**TASK STATEMENT**
From the listing below, retype exactly the line holding "Task: Open the", the line holding "Click the globe icon in breadcrumb bar", and the lines between them; skip everything else.

[[ RECORDS SUPPLIED open ]]

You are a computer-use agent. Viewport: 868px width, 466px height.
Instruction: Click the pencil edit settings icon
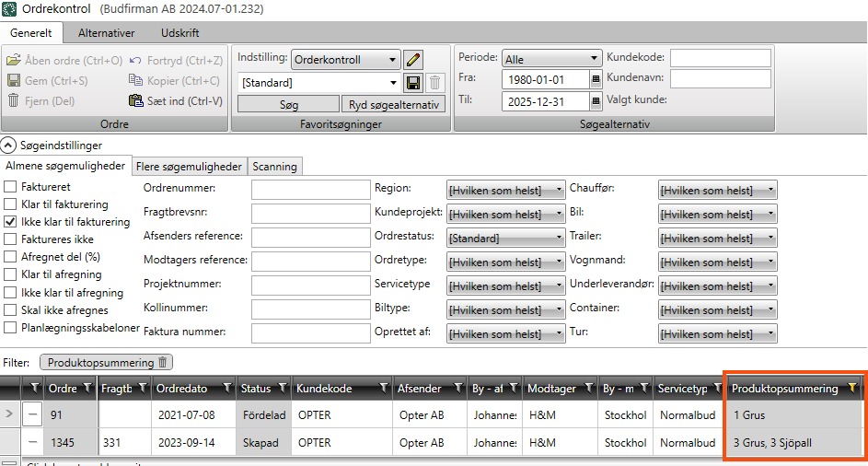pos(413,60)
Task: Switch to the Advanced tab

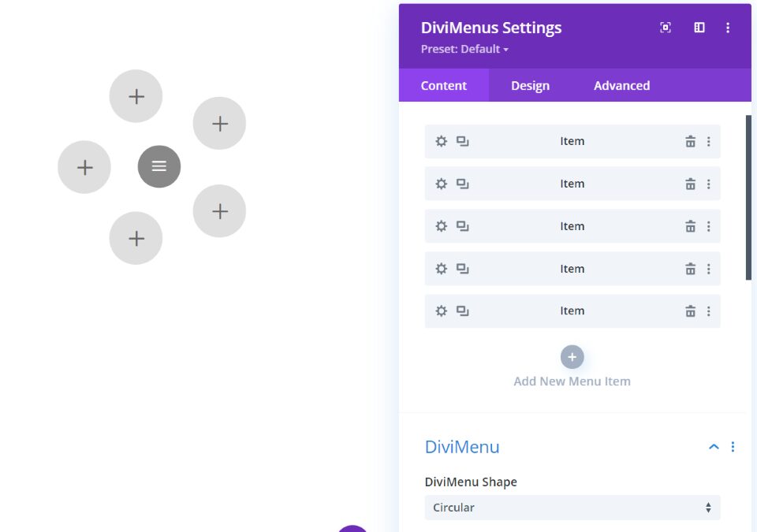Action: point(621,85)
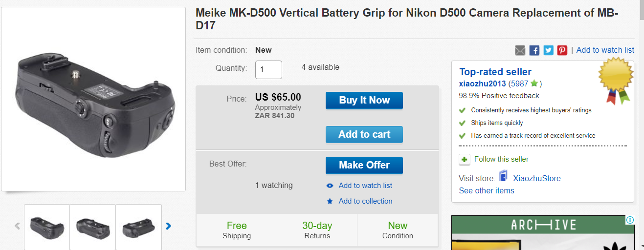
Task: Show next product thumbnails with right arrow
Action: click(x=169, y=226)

[[ RECORDS SUPPLIED closed ]]
[[ RECORDS SUPPLIED open ]]

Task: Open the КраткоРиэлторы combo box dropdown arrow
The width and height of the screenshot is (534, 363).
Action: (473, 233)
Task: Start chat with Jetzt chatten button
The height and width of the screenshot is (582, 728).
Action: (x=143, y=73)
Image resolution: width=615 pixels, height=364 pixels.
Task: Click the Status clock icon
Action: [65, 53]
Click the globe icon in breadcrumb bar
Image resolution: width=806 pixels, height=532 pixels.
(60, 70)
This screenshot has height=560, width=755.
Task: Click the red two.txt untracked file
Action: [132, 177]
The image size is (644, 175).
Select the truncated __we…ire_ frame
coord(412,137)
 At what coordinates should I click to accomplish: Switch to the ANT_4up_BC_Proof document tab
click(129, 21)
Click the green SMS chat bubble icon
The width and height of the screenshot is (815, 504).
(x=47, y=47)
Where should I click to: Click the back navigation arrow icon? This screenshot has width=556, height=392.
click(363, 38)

[[ RECORDS SUPPLIED closed ]]

**RESULT FOR THIS TASK**
Task: Open the КраткоРиэлторы combo box dropdown arrow
The width and height of the screenshot is (534, 363).
Action: (473, 233)
Task: Start chat with Jetzt chatten button
The height and width of the screenshot is (582, 728).
Action: (x=143, y=73)
Image resolution: width=615 pixels, height=364 pixels.
Task: Click the Status clock icon
Action: [65, 53]
Click the globe icon in breadcrumb bar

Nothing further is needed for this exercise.